Scott A. Slater (born May 28, 1975) is an American politician. He has been a Democratic member of the Rhode Island House of Representatives representing District 10 since 2009.
He is on the Legislative Oversight Commission of the Edward O. Hawkins and Thomas C. Slater Medical Marijuana Act, which first met in 2017.
Early life and education
Scott A. Slater was born May 28, 1975 to Thomas C. Slater and Jody McKierman of Providence, Rhode Island, he had two siblings: Ellen and Gary Slater earned his BS degree from Bryant University.
He became a Democratic member of the Rhode Island House of Representatives representing District 10 since the November 2009 special election to replace his father, seven term Representative Thomas C. Slater. 2010 saw Slater challenged in the September 23, 2010 Democratic Primary, winning with 1,209 votes (61.1%) and winning the November 2, 2010 General election with 2,023 votes (89.7%) against Republican nominee Brian Mayben. 2012 Slater was unopposed for the September 11, 2012 Democratic Primary, winning with 680 votes and won the November 6, 2012 General election with 2,896 votes (90.4%) against Republican nominee James Entwistle.

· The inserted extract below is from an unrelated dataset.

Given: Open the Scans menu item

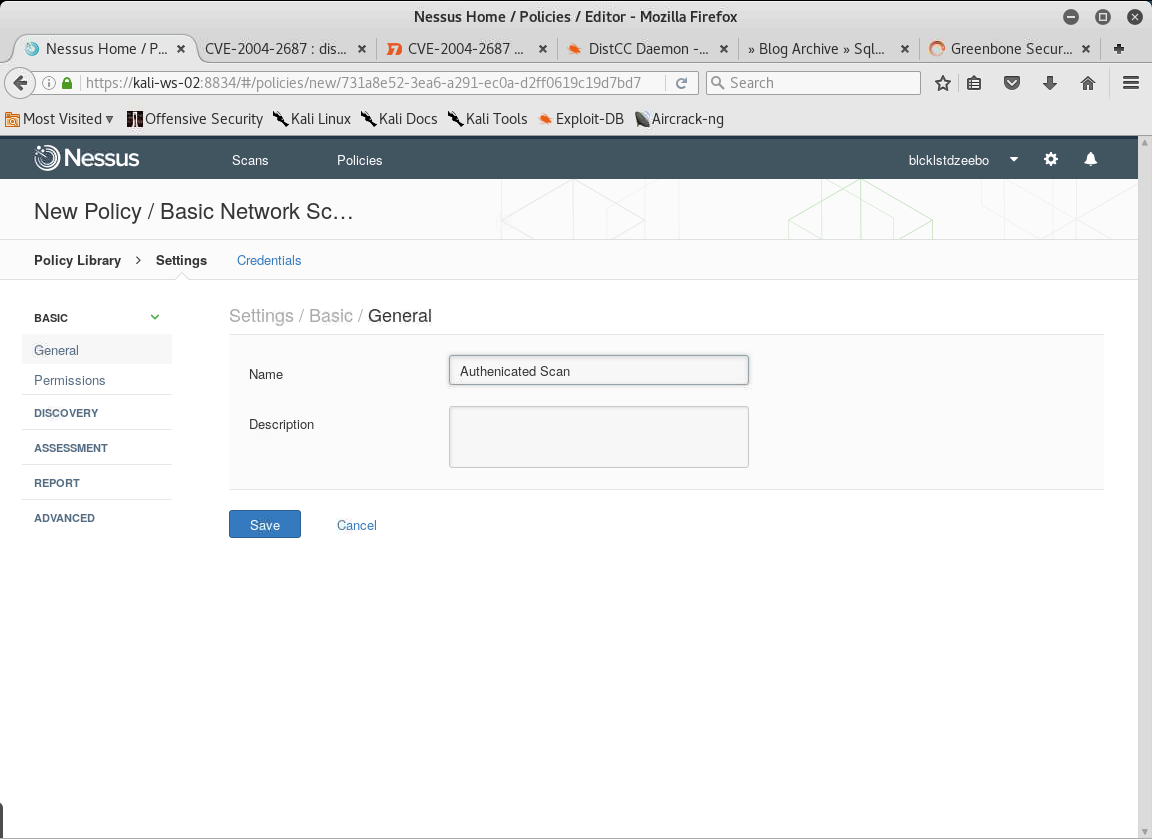Looking at the screenshot, I should tap(250, 160).
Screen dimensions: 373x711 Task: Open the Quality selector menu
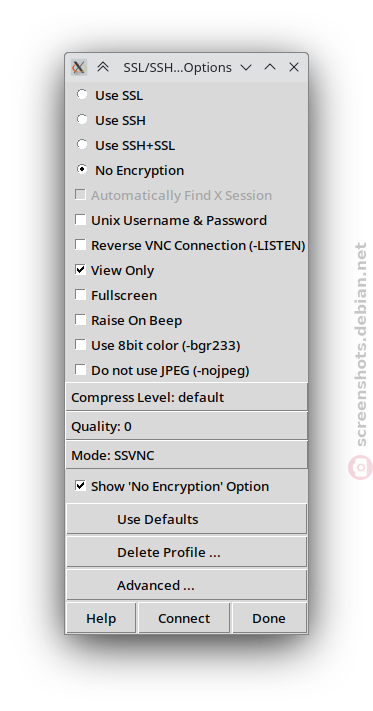(186, 426)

In 2014, police cleared Slater of any wrongdoing after an investigation into his handling of a mail ballot. The investigation happened after a video appeared of Slater carrying what appeared to be a ballot.
On March 28, 2017, the Legislative Oversight Commission of the Edward O. Hawkins and Thomas C. Slater Medical Marijuana Act met for the first time, with Slater included as the representative of the House. His father had pushed the bill through eight years earlier. As of April 2017, he was speaking out as a proponent of the legalization of marijuana in his state, arguing it could be a good source of tax revenue beyond what the state already took in from medical marijuana. In April 2017, he opposed a bill to create a statewide drinking water board "with the authority to negotiate partial or full acquisitions of water systems in the state," arguing the bill was "deliberately vague on the details" and didn't specify a process. As of May 2017, he and Josh Miller were the primary sponsors of legislation to legalize marijuana.